The genetic and hill-climbing algorithms each produce such a path. However, the greedy hill-climbing algorithm arrives at this solution much faster than the other algorithms. In environments, like this maze, where the optimal solution is readily discoverable, the amount of time that the genetic and steep hill-climbing algorithms take exploring suboptimal heuristic strings is largely wasted. An algorithm, like the greedy hill-climbing algorithm, that beelines straight for the highest scoring string, will arrive at an equally successful result in far less time.
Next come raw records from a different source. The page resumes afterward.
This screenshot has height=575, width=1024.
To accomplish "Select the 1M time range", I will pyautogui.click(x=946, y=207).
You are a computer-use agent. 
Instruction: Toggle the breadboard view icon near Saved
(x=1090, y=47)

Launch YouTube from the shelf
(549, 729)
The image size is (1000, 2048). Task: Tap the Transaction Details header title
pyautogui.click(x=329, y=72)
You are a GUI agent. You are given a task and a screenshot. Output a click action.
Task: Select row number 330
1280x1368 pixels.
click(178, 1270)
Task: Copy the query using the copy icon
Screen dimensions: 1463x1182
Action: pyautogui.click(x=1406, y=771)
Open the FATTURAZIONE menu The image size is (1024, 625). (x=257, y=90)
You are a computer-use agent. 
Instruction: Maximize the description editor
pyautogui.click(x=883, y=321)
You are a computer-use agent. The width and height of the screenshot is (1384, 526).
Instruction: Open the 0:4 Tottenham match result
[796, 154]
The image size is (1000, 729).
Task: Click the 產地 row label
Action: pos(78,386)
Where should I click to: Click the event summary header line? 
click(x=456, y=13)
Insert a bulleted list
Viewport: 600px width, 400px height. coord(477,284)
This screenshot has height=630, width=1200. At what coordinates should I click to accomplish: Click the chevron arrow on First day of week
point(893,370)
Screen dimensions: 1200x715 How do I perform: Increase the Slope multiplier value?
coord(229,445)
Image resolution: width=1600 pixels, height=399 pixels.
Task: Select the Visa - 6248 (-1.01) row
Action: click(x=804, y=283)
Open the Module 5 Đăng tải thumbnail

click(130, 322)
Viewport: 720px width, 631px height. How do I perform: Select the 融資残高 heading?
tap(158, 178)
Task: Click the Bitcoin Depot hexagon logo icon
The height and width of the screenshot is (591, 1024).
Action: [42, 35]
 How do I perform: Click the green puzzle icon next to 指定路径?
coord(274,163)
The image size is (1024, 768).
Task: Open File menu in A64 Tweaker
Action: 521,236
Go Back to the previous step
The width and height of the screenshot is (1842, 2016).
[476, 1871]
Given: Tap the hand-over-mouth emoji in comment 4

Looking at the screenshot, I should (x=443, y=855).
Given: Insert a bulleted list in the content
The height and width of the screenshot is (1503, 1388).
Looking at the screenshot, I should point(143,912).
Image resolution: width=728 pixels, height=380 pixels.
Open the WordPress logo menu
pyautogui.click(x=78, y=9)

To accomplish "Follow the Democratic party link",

While all algorithms achieve similar results in our simpler environment, in our more complex environment, the steep hill-climbing algorithm produces strings that differ noticeably from those produced by other algorithms. Whereas every other algorithm produces strings that, although predominantly comprised of heuristics telling the agent to move towards the nearest item, contain a mix of heuristics, the steep hill-climbing algorithm gets stuck at the first local optimum it encounters. In particular, the steep hill-climbing algorithm has a tendency to perseverate on a string of a single heuristic, constantly telling the agent to move towards the nearest item. This prevents the steep hill-climbing algorithm from attaining an optimal score.

Although the greedy hill-climbing and simulated annealing algorithms constitute only small modifications to the steep hill-climbing algorithm, they largely solve this problem. Because the greedy hill-climbing algorithm is more willing to explore areas that may not be local optima, it tends to find longer and more complex strings. And because simulated annealing can randomly choose suboptimal strings, it is also able to avoid getting stuck at local optima. Indeed, the ability to avoid fixating on the nearest local optimum is the primary purpose of a simulated annealing algorithm.

Above all, our environments demonstrate that the local search algorithms we have tested are able to quickly and successfully find high-scoring paths through the maze. Furthermore, our quantitative analysis demonstrates the relative effectiveness of each of these algorithms, and our qualitative analysis provides insight into the reasons behind these differences.